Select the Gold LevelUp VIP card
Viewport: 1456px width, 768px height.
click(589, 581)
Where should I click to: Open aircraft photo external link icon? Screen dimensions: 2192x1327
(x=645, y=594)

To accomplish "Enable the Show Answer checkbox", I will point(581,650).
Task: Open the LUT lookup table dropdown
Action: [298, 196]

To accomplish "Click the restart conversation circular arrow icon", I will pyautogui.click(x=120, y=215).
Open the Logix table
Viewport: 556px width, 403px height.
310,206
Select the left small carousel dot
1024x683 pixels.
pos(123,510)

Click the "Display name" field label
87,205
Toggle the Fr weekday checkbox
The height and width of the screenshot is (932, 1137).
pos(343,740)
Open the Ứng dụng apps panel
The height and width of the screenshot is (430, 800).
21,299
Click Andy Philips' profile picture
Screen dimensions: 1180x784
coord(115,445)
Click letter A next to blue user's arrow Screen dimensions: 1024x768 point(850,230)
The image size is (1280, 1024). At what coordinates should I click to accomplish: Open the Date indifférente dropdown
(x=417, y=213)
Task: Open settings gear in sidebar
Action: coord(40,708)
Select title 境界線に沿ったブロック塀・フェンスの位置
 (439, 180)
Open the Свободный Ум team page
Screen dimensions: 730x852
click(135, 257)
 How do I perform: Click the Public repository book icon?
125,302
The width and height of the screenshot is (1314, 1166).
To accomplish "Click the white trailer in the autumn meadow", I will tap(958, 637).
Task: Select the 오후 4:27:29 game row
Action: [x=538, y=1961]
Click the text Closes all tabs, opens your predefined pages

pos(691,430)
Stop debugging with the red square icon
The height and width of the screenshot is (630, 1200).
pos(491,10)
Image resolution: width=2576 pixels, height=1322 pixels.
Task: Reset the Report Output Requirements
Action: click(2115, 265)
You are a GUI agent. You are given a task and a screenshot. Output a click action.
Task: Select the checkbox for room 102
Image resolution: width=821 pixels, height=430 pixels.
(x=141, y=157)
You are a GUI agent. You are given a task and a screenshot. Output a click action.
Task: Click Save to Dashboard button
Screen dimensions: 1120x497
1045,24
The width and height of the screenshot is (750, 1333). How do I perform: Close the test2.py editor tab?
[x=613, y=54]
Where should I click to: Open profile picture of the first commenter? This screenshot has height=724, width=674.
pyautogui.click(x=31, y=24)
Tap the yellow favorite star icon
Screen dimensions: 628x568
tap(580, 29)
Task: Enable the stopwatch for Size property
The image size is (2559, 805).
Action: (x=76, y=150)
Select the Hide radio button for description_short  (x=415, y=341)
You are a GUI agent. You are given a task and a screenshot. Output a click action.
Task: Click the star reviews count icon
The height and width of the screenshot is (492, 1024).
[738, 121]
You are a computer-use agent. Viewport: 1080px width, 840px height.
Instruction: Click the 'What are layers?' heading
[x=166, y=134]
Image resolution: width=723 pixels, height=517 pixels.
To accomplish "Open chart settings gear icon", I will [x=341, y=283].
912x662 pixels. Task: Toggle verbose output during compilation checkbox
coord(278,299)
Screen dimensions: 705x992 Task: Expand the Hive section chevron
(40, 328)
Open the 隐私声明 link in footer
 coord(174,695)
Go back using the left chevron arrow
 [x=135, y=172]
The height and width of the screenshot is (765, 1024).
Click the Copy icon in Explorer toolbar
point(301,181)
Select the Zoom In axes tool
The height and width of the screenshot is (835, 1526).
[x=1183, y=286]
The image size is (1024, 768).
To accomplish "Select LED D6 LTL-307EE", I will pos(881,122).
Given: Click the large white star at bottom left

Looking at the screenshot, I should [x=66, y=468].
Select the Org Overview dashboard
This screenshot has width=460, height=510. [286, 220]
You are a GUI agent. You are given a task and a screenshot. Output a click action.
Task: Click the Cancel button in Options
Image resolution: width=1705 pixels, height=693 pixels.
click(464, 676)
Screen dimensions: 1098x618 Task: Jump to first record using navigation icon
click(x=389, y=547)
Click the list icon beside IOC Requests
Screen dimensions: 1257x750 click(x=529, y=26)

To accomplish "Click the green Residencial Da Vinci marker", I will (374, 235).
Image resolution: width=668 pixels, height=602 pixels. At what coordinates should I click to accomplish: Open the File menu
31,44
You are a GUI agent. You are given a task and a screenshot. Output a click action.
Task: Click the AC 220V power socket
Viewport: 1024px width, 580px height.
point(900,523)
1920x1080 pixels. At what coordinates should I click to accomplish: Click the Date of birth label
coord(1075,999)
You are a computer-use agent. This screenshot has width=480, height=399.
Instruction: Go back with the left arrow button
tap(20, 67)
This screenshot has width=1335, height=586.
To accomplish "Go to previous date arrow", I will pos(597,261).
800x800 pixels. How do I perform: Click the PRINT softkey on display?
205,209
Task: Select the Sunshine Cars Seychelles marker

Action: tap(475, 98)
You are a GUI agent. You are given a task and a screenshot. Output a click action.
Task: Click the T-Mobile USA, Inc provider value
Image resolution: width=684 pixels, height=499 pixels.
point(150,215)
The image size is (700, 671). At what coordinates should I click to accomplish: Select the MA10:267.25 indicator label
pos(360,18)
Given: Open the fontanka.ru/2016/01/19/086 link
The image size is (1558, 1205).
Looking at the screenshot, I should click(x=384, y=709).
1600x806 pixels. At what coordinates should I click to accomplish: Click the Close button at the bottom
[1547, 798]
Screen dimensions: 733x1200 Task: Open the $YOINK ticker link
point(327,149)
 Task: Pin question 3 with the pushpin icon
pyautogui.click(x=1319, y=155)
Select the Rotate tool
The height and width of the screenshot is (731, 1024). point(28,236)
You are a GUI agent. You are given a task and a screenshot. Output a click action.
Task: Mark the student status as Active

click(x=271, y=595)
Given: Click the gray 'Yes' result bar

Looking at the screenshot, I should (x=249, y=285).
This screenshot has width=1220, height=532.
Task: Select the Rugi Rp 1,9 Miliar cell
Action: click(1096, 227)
------------------------------
Take the entries above and repeat them. Alter nothing.

— Answer space —
Select the Gold LevelUp VIP card
Viewport: 1456px width, 768px height.
click(589, 581)
Where should I click to: Open aircraft photo external link icon? Screen dimensions: 2192x1327
(x=645, y=594)

To accomplish "Enable the Show Answer checkbox", I will point(581,650).
Task: Open the LUT lookup table dropdown
Action: [298, 196]

To accomplish "Click the restart conversation circular arrow icon", I will pyautogui.click(x=120, y=215).
Open the Logix table
Viewport: 556px width, 403px height.
310,206
Select the left small carousel dot
1024x683 pixels.
pos(123,510)

Click the "Display name" field label
87,205
Toggle the Fr weekday checkbox
The height and width of the screenshot is (932, 1137).
pos(343,740)
Open the Ứng dụng apps panel
The height and width of the screenshot is (430, 800).
21,299
Click Andy Philips' profile picture
Screen dimensions: 1180x784
coord(115,445)
Click letter A next to blue user's arrow Screen dimensions: 1024x768 point(850,230)
The image size is (1280, 1024). At what coordinates should I click to accomplish: Open the Date indifférente dropdown
(x=417, y=213)
Task: Open settings gear in sidebar
Action: coord(40,708)
Select title 境界線に沿ったブロック塀・フェンスの位置
 (439, 180)
Open the Свободный Ум team page
Screen dimensions: 730x852
click(135, 257)
 How do I perform: Click the Public repository book icon?
125,302
The width and height of the screenshot is (1314, 1166).
To accomplish "Click the white trailer in the autumn meadow", I will tap(958, 637).
Task: Select the 오후 4:27:29 game row
Action: [x=538, y=1961]
Click the text Closes all tabs, opens your predefined pages

pos(691,430)
Stop debugging with the red square icon
The height and width of the screenshot is (630, 1200).
pos(491,10)
Image resolution: width=2576 pixels, height=1322 pixels.
Task: Reset the Report Output Requirements
Action: click(2115, 265)
You are a GUI agent. You are given a task and a screenshot. Output a click action.
Task: Select the checkbox for room 102
Image resolution: width=821 pixels, height=430 pixels.
(x=141, y=157)
You are a GUI agent. You are given a task and a screenshot. Output a click action.
Task: Click Save to Dashboard button
Screen dimensions: 1120x497
1045,24
The width and height of the screenshot is (750, 1333). How do I perform: Close the test2.py editor tab?
[x=613, y=54]
Where should I click to: Open profile picture of the first commenter? This screenshot has height=724, width=674.
pyautogui.click(x=31, y=24)
Tap the yellow favorite star icon
Screen dimensions: 628x568
tap(580, 29)
Task: Enable the stopwatch for Size property
The image size is (2559, 805).
Action: (x=76, y=150)
Select the Hide radio button for description_short  (x=415, y=341)
You are a GUI agent. You are given a task and a screenshot. Output a click action.
Task: Click the star reviews count icon
The height and width of the screenshot is (492, 1024).
[738, 121]
You are a computer-use agent. Viewport: 1080px width, 840px height.
Instruction: Click the 'What are layers?' heading
[x=166, y=134]
Image resolution: width=723 pixels, height=517 pixels.
To accomplish "Open chart settings gear icon", I will [x=341, y=283].
912x662 pixels. Task: Toggle verbose output during compilation checkbox
coord(278,299)
Screen dimensions: 705x992 Task: Expand the Hive section chevron
(40, 328)
Open the 隐私声明 link in footer
 coord(174,695)
Go back using the left chevron arrow
 [x=135, y=172]
The height and width of the screenshot is (765, 1024).
Click the Copy icon in Explorer toolbar
point(301,181)
Select the Zoom In axes tool
The height and width of the screenshot is (835, 1526).
[x=1183, y=286]
The image size is (1024, 768).
To accomplish "Select LED D6 LTL-307EE", I will pos(881,122).
Given: Click the large white star at bottom left

Looking at the screenshot, I should [x=66, y=468].
Select the Org Overview dashboard
This screenshot has width=460, height=510. [286, 220]
You are a GUI agent. You are given a task and a screenshot. Output a click action.
Task: Click the Cancel button in Options
Image resolution: width=1705 pixels, height=693 pixels.
click(464, 676)
Screen dimensions: 1098x618 Task: Jump to first record using navigation icon
click(x=389, y=547)
Click the list icon beside IOC Requests
Screen dimensions: 1257x750 click(x=529, y=26)

To accomplish "Click the green Residencial Da Vinci marker", I will (374, 235).
Image resolution: width=668 pixels, height=602 pixels. At what coordinates should I click to accomplish: Open the File menu
31,44
You are a GUI agent. You are given a task and a screenshot. Output a click action.
Task: Click the AC 220V power socket
Viewport: 1024px width, 580px height.
point(900,523)
1920x1080 pixels. At what coordinates should I click to accomplish: Click the Date of birth label
coord(1075,999)
You are a computer-use agent. This screenshot has width=480, height=399.
Instruction: Go back with the left arrow button
tap(20, 67)
This screenshot has width=1335, height=586.
To accomplish "Go to previous date arrow", I will pos(597,261).
800x800 pixels. How do I perform: Click the PRINT softkey on display?
205,209
Task: Select the Sunshine Cars Seychelles marker

Action: tap(475, 98)
You are a GUI agent. You are given a task and a screenshot. Output a click action.
Task: Click the T-Mobile USA, Inc provider value
Image resolution: width=684 pixels, height=499 pixels.
point(150,215)
The image size is (700, 671). At what coordinates should I click to accomplish: Select the MA10:267.25 indicator label
pos(360,18)
Given: Open the fontanka.ru/2016/01/19/086 link
The image size is (1558, 1205).
Looking at the screenshot, I should click(x=384, y=709).
1600x806 pixels. At what coordinates should I click to accomplish: Click the Close button at the bottom
[1547, 798]
Screen dimensions: 733x1200 Task: Open the $YOINK ticker link
point(327,149)
 Task: Pin question 3 with the pushpin icon
pyautogui.click(x=1319, y=155)
Select the Rotate tool
The height and width of the screenshot is (731, 1024). point(28,236)
You are a GUI agent. You are given a task and a screenshot. Output a click action.
Task: Mark the student status as Active

click(x=271, y=595)
Given: Click the gray 'Yes' result bar

Looking at the screenshot, I should (x=249, y=285).
This screenshot has width=1220, height=532.
Task: Select the Rugi Rp 1,9 Miliar cell
Action: click(1096, 227)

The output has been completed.